■ AIM OF THE EXERCISE ■
Take the line that contains "You are a computer-use" and each line after it to the end of the data below, and set them down exactly, omitting pictures.

■ DATASET RECORDS ■

»»

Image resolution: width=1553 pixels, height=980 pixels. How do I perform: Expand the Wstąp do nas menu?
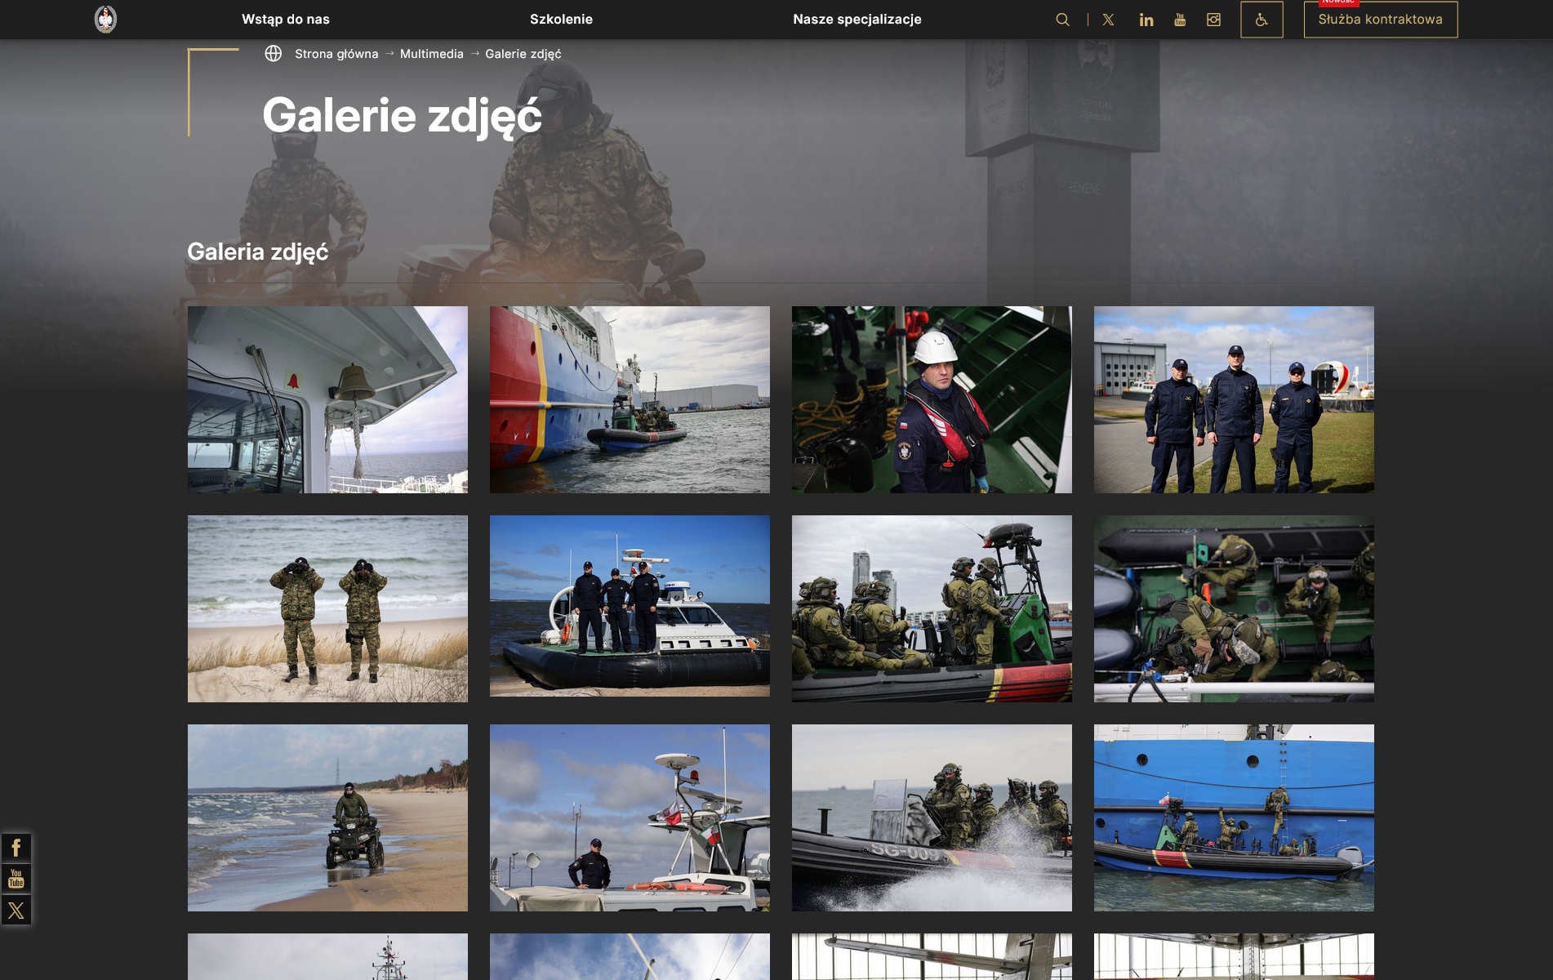(286, 20)
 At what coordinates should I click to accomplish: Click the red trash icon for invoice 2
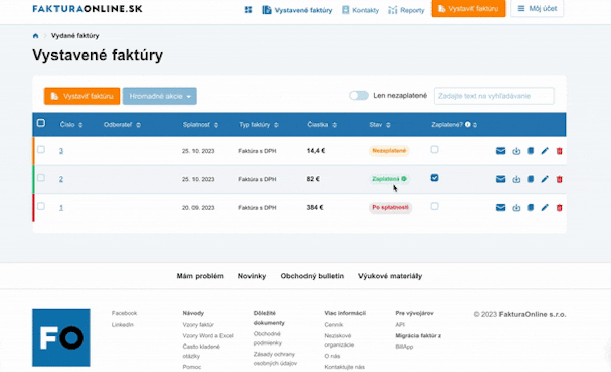(x=559, y=179)
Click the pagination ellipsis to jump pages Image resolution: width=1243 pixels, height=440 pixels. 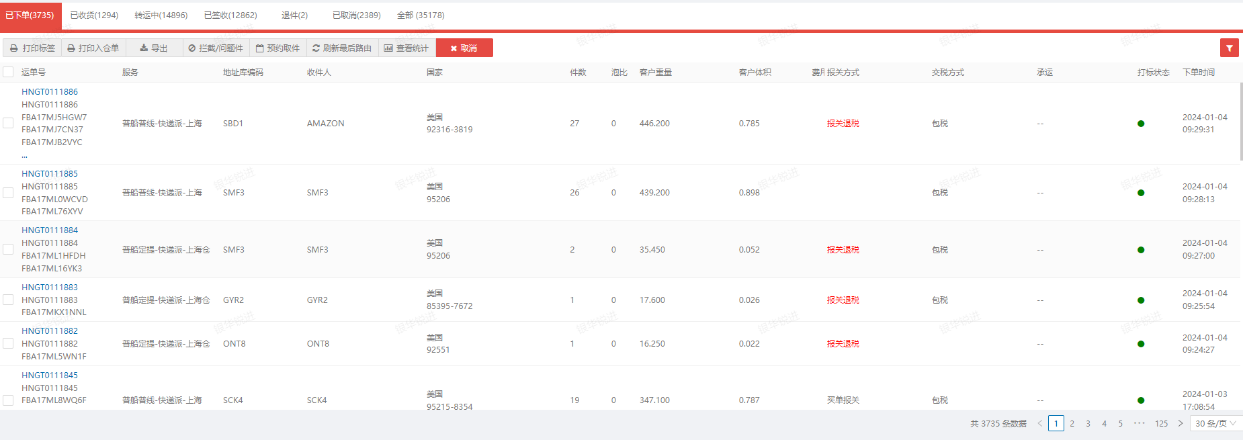coord(1139,423)
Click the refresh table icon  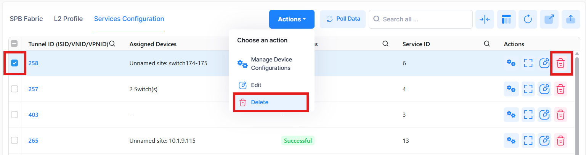pyautogui.click(x=528, y=19)
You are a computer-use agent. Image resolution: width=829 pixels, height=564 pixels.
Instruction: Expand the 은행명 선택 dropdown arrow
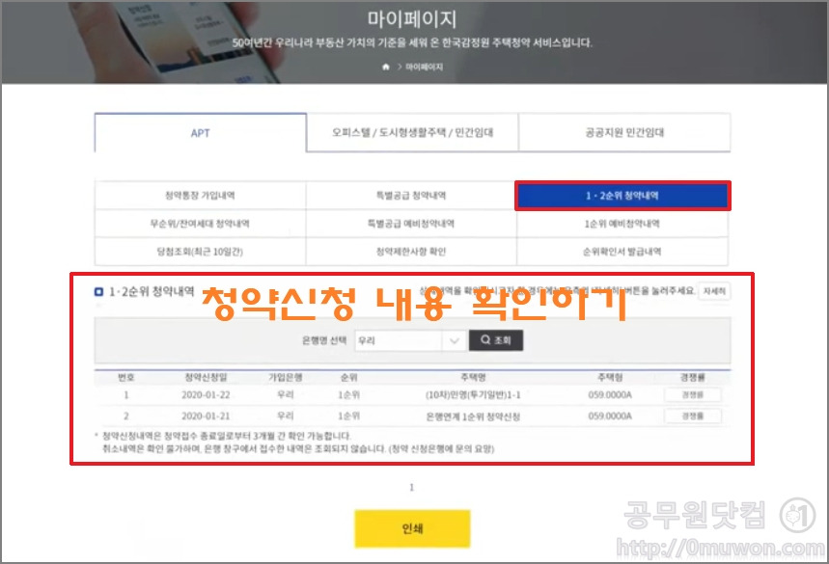[x=455, y=340]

««

■ SOLUTION TO THIS TASK ■
You are a computer-use agent. Image resolution: width=829 pixels, height=564 pixels.
Instruction: Expand the 은행명 선택 dropdown arrow
[x=455, y=340]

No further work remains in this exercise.